Im Bann der Dunkelkunst: Ein Blick auf die Ausstellung «I see a Darkness»

01.11.2023 03:15 - update 01.11.2023 13:47
Jessica Schön

Jessica Schön

Rechtzeitig zu Halloween trafen sich die Dark Artists im Off-Space von Renate Boetschi und Eric Dürrenberger. Über eine Szene, die düstere Kunst zu einer Identifikationsfigur macht.

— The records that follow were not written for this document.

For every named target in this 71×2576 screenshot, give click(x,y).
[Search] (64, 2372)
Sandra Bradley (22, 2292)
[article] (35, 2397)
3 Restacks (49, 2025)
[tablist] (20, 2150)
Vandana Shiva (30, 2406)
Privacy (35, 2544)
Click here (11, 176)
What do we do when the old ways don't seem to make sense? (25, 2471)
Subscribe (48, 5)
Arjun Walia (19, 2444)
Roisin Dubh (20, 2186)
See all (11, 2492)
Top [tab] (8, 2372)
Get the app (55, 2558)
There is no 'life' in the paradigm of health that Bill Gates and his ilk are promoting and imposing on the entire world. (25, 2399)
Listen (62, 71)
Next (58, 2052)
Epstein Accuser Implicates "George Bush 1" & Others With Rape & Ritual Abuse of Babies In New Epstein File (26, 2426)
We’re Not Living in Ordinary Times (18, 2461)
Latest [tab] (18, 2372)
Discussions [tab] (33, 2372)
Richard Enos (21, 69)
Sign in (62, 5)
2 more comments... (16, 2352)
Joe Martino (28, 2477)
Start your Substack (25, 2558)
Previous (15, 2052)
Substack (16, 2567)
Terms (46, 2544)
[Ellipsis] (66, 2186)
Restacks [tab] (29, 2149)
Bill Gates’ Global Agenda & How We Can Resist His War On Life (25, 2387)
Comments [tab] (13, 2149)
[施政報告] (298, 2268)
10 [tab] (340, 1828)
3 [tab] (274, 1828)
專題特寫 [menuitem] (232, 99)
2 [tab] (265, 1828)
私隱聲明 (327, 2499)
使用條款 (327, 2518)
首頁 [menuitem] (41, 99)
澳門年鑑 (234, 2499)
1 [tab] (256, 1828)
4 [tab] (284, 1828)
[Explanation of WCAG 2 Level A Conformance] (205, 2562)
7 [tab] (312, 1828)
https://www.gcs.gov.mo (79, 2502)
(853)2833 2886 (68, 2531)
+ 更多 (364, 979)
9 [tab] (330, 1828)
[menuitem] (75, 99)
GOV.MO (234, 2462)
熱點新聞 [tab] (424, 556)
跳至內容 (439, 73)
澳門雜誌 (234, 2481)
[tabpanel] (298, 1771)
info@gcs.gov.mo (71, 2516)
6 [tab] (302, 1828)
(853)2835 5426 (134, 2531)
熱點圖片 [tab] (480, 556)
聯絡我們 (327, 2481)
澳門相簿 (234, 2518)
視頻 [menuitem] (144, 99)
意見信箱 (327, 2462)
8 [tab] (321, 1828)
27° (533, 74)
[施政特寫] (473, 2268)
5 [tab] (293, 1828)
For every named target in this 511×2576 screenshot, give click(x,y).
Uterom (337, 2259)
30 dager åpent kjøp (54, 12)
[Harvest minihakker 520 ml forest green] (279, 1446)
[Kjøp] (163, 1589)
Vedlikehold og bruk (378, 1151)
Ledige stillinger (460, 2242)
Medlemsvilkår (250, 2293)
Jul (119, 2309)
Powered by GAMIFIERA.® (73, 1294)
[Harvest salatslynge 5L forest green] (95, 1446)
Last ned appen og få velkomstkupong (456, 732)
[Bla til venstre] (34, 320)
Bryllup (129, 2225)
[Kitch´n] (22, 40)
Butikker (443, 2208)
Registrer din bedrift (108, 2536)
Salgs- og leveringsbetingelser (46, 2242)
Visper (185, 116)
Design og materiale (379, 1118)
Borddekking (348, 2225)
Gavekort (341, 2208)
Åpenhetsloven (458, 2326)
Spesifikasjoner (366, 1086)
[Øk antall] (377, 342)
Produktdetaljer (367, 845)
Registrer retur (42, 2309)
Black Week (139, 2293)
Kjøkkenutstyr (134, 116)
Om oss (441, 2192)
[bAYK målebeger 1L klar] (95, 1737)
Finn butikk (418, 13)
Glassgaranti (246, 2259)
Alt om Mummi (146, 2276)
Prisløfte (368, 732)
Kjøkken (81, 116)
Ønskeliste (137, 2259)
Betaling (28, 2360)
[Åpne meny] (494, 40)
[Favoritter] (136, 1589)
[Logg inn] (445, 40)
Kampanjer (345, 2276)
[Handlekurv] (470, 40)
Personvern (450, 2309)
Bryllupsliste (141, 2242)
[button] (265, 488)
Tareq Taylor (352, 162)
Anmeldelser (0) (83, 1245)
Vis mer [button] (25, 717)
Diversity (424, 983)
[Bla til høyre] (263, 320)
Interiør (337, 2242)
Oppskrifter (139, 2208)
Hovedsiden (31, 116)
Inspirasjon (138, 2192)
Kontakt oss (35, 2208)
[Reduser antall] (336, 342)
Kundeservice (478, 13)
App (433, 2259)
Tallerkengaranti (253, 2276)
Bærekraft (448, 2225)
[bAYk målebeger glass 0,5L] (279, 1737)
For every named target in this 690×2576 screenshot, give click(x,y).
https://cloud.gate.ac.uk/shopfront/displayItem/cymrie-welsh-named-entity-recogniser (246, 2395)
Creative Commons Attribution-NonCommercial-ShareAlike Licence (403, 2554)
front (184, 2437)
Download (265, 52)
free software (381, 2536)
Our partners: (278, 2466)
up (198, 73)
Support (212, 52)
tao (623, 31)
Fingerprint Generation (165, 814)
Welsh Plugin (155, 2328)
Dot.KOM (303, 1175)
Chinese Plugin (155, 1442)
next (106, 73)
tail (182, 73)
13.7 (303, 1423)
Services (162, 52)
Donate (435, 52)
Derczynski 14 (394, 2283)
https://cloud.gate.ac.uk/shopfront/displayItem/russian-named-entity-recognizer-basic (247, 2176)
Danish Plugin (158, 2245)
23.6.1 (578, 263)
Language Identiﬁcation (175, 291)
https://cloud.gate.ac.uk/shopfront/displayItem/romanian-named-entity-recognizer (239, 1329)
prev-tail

Die Schaufenster sind noch mit dunklen Tüchern verhangen. Ein kurzer Blick auf die Uhr verrät mir, dass ich ein paar Minuten zu früh bin. Kurz denke ich darüber nach, beim Brunnen zu warten; ein bisschen ehrfürchtig kann man schon werden, wenn man sich in einer Szene nicht auskennt. Schliesslich, klingle ich doch. Am Schatten, der sich Sekunden später hinter dem Vorhang abzeichnet, erkenne ich, dass ich bereits erwartet werde. Dann geht plötzlich alles ganz schnell.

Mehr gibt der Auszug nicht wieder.